Question

Find $$f^{-1}$$, if it exists: $$f:A\to B,$$ where
(i) $$A=\{0,-1,-3,2\};B=\{-9,-3,0,6\}$$ and $$f\left(x\right)=3x$$
(ii) $$A=\{1,3,5,7,9\};B=\{0,1,9,25,49,81\}$$ and $$f\left(x\right)=x^2$$

Answer 1

Hint: Check if the function is one-one and onto. If yes, then write $$x$$ in terms of $$f\left(x\right)$$, then replace $$x$$ by $$f^{-1}\left(x\right)$$ and $$f\left(x\right)$$ by $$x$$.
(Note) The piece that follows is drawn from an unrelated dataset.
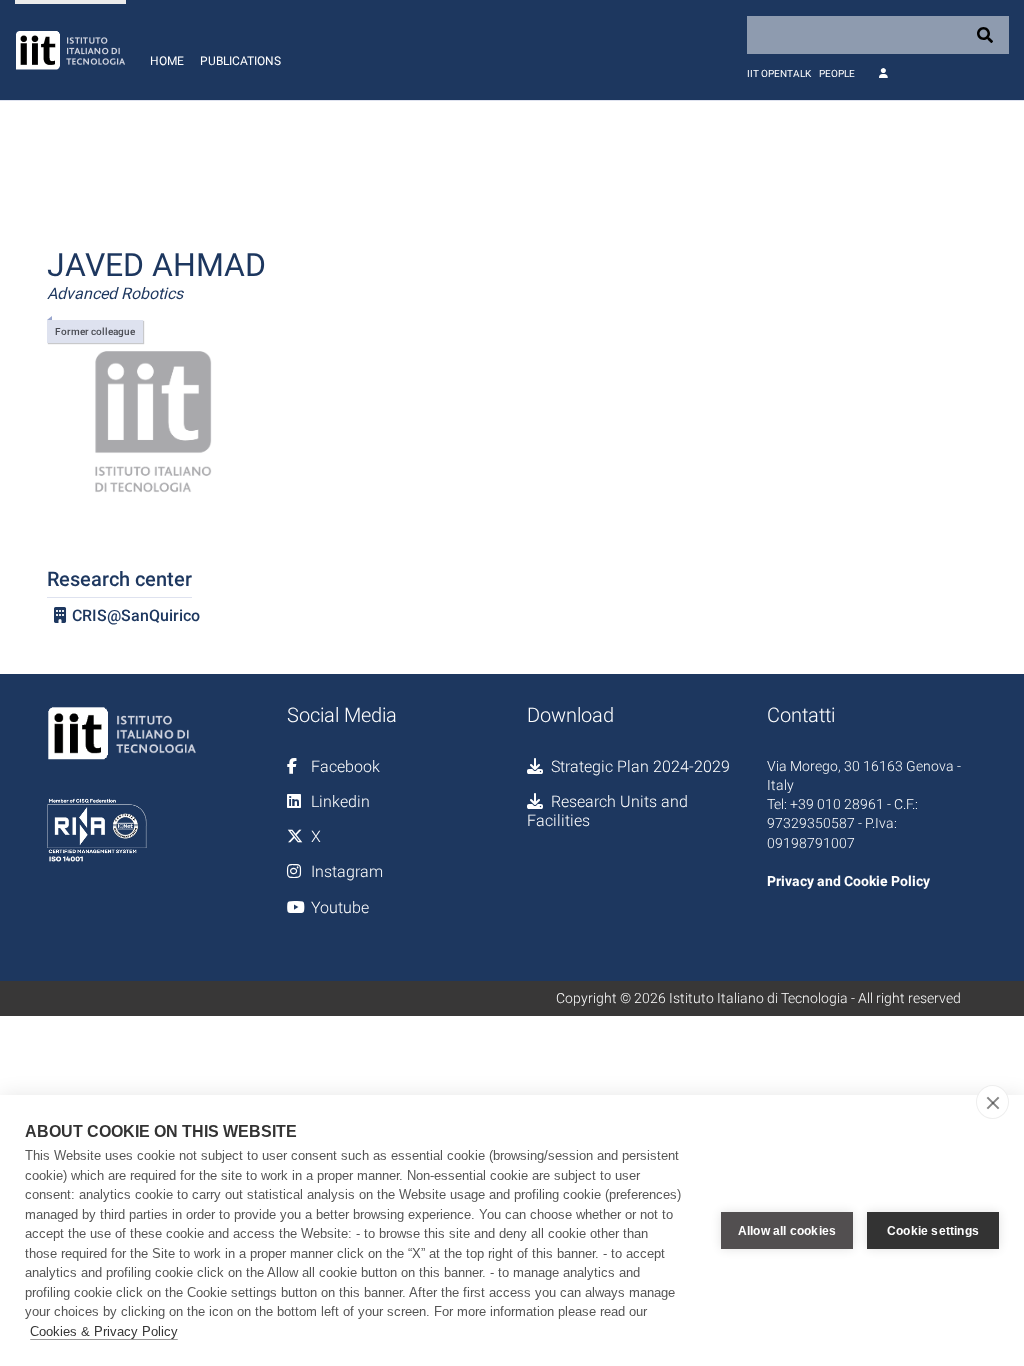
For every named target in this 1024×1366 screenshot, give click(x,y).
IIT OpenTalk (779, 73)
(i) Here we have to find $$f^{-1}$$ for $$f:A\to B$$, where $$A=\{0,-1,-3,2\};B=\{-9,-3,0,6\}$$ and $$f\left(x\right)=3x$$
We know that $$f\left(x\right)$$ is invertible only when $$f\left(x\right)$$ is one-one and onto.
Now, we will check $$f\left(x\right)$$ for one-one and onto.
Now, we will put $$\{0,-1,-3,2\}$$ in $$f\left(x\right)$$ which is the domain $$\left(A\right)$$ of the function.
Therefore, $$f\left(0\right)=3\left(0\right)=0$$
$$f(-1)=3(-1)=-3$$
$$f(-3)=3(-3)=-9$$
$$f\left(2\right)=3\left(2\right)=6$$
Therefore, $$\{0,-3,-9,6\}$$ is in the range of the function.
As $$A$$ have different $$f$$ images in $$B$$, therefore the function is one – one
Also, range $$=$$ co-domain, therefore function is onto.
Therefore, to find $$f^{-1}\left(x\right)$$, we will write $$x$$ in terms of $$f\left(x\right)$$ and then replace $$x$$ by $$f^{-1}\left(x\right)$$ and $$f\left(x\right)$$by $$x$$.
So, $$f\left(x\right)=3x$$
$${\displaystyle \frac{f\left(x\right)}{3}}=x$$
By replacing $$x$$ by $$f^{-1}\left(x\right)$$ and $$f\left(x\right)$$ by $$x$$, we get
$$f^{-1}\left(x\right)={\displaystyle \frac{x}{3}}:B\to A$$ where $$B=\{-9,-3,0,6\}$$ and $$A=\{0,-1,-3,2\}$$
(ii) Here we have to find $$f^{-1}$$ for $$f:A\to B$$ where $$A=\{1,3,5,7,9\};B=\{0,1,9,25,49,81\}$$ and $$f\left(x\right)=x^2$$.
First of all, we will check $$f\left(x\right)$$ for one-one and onto.
Now, we will put $$\{1,3,5,7,9\}$$ in $$f\left(x\right)$$ which is the domain of the function.
Therefore, $$f\left(1\right)={\left(1\right)}^2=1$$
$$f\left(3\right)={\left(3\right)}^2=9$$
$$f\left(5\right)={\left(5\right)}^2=25$$
$$f\left(7\right)={\left(7\right)}^2=49$$
$$f\left(9\right)={\left(9\right)}^2=81$$
Therefore, $$\{1,9,25,49,81\}$$ is the range of the function.
As$$A$$ have different $$f$$ images in $$B$$, therefore the function is one – one.
Also range $$=$$ co-domain. Therefore, the function is onto.
Therefore, to find $$f^{-1}\left(x\right)$$, we will write $$x$$ in terms of $$f\left(x\right)$$ and then replace $$f\left(x\right)$$ by $$x$$ and $$x$$ by $$f^{-1}\left(x\right)$$.
So, $$f\left(x\right)=x^2$$
$$\sqrt{f\left(x\right)}=x$$
By replacing $$x$$ by $$f^{-1}\left(x\right)$$ and $$y$$ by $$x$$, we get
$$f^{-1}\left(x\right)=\sqrt{x}:B\to A$$ where $$B:\{0,1,9,25,49,81\}$$ and $$A:\{0,1,3,5,7,9\}$$

Note: Students must check if the function is one-one and onto before finding the inverse of the function. One – one function means different elements of the domain have different $$f$$ images in the codomain. Onto function means the range of the function should be equal to its codomain.